5. Track your suppliers

Most states in the country are under lock-down with varying levels of restriction on the movement of people. 

If your business requires raw material from different parts of the country, there are high chances that your business might be impacted by supply chain disruption. 94% of Fortune 1000 companies are seeing supply chain disruptions from COVID-19. 

Pallets of boxes stacked on warehouse shelvesPhoto: CHUTTERSNAP on Unsplash

Here’s what you can do to prevent your business from supply chain disruptions:

  1. Turn to local sources to supply the raw materials that your business needs to operate. It reduces the risk of disruption as the goods movement is shorter, and it also helps to preserve the environment by cutting down the emissions from transporting vehicles.
  2. Do not source all your raw material from a single supplier. There have been instances where the entire unit or plant has been shut off due to the high number of Covid cases detected in that area. Therefore, mitigate your supply disruption risk by sourcing from different suppliers.

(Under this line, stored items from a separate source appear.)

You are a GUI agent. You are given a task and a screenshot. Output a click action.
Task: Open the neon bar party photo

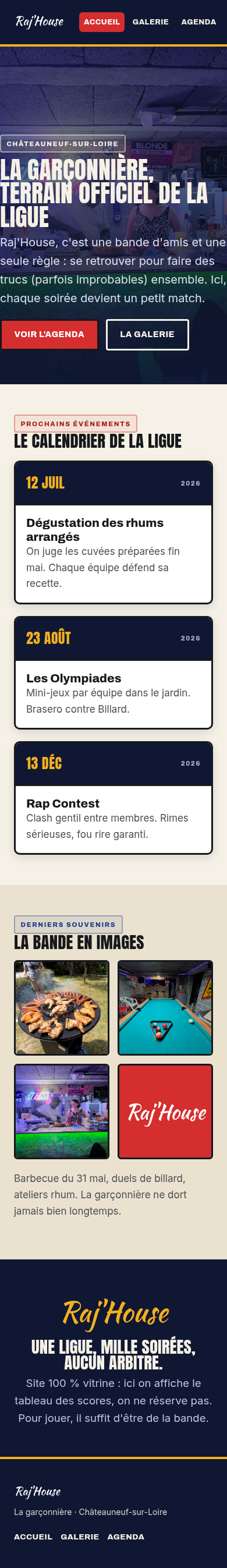tap(62, 1112)
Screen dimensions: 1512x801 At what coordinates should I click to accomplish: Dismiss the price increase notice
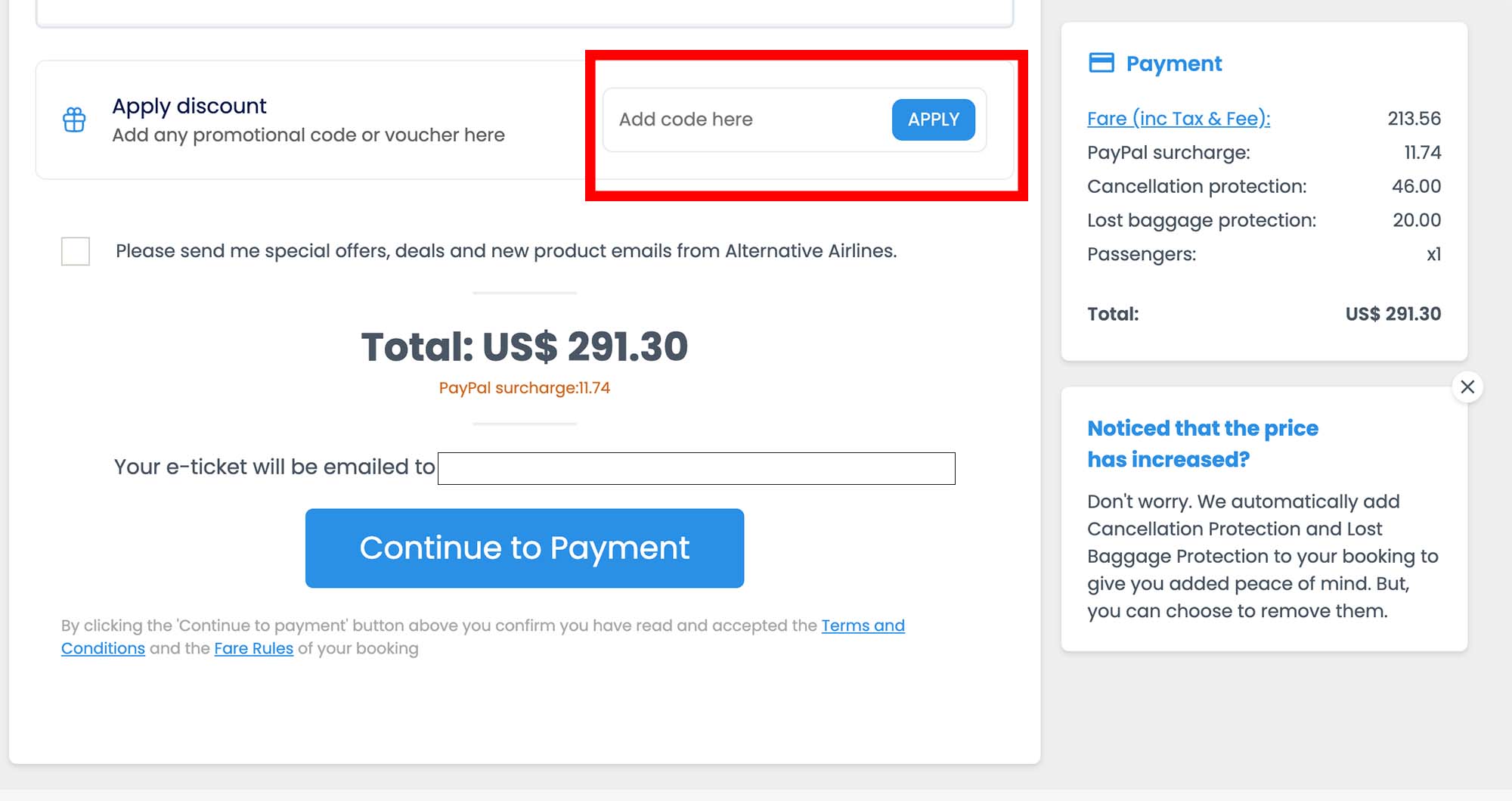point(1468,387)
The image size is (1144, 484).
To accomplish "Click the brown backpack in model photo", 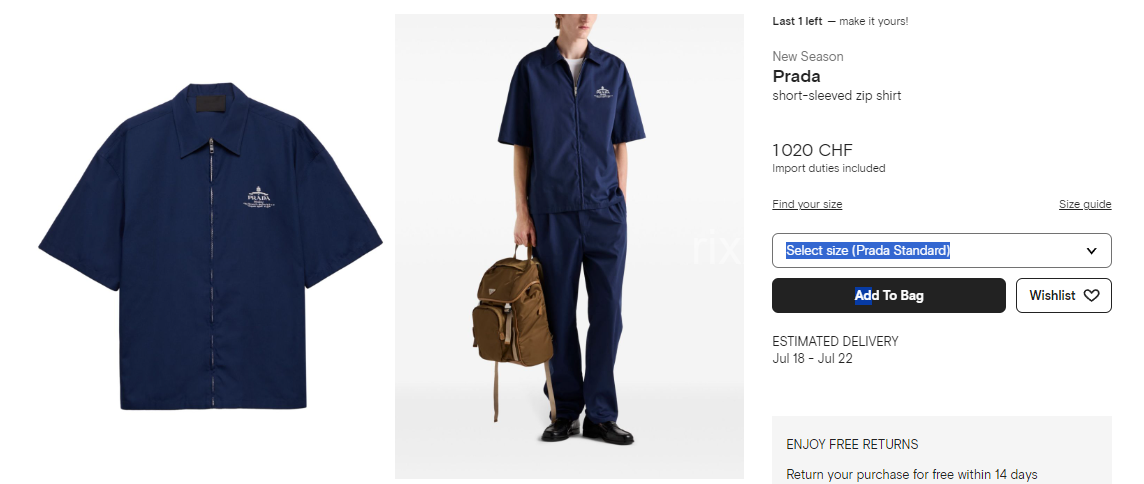I will (512, 314).
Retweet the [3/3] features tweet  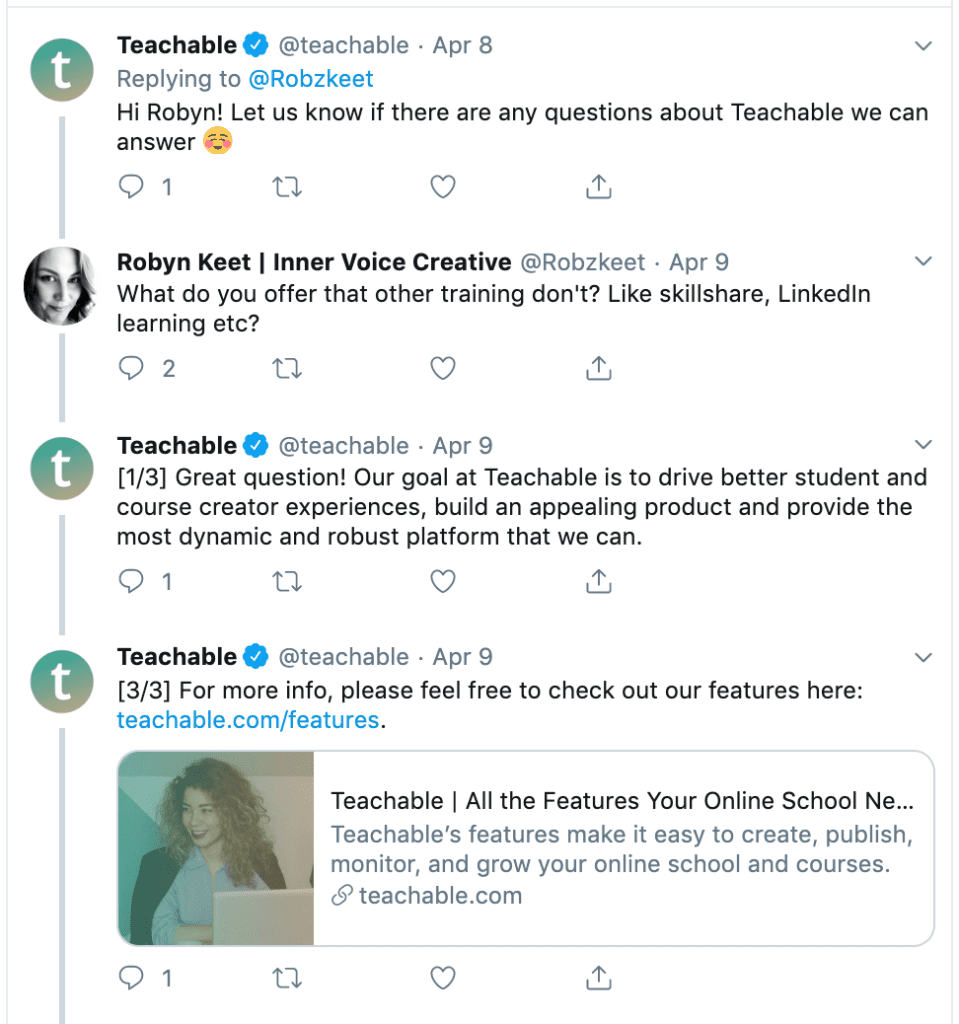[x=287, y=978]
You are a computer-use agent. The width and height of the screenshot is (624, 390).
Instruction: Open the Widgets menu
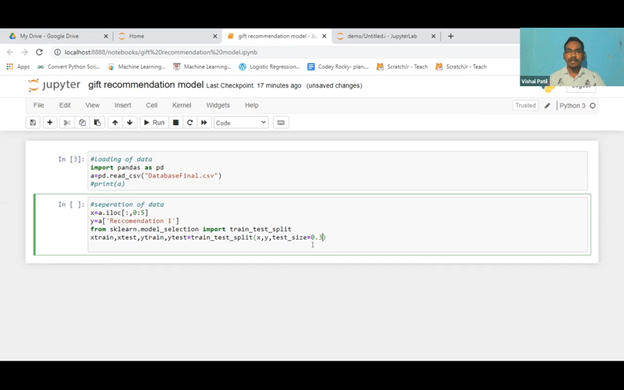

6. Create your brand and brand community

People are not comfortable going out and interacting with others face to face. Everyone wants to maintain a social distance for their well-being as well as their family. 

Creating a brand and a community of raving fans around it is key to business survival when people are not visiting stores or shops. 

Every business is not a brand. The brand has a personality, mission, vision, and values.

You can use social media to get your followers engaged in conversation around your products, ideas, new launches, and so on. An engaging brand community goes a long way in the success of any business. 

Here’s a seven-step process to building your brand from scratch.

7. Customer retention is the key

Did you know gaining a new customer can cost five times more than keeping a customer you now have? Your existing happy customers are the key to attaining a recession-proof business. Stay in touch with your customers, and they will not only purchase your goods but also provide you referrals to their family and friends. 

For retaining customers, you have to go beyond price and discounts. Listen and understand the problems of your customers and try to empathize with them. Focus more on providing the best customer experience, even if it requires making an extra effort to make them happy. 

Learn how to start your own loyalty program in this seven-step guide.

This small business survival guide could make the difference

Covid has impacted every business in some way or the other. The majority of small businesses are still reeling under the pressure of extended lockdowns and decreased sales. 

The tips mentioned in this article cannot make your business recession-free but at least help you in business survival. Just keep your faith in the supreme power, and this too shall pass.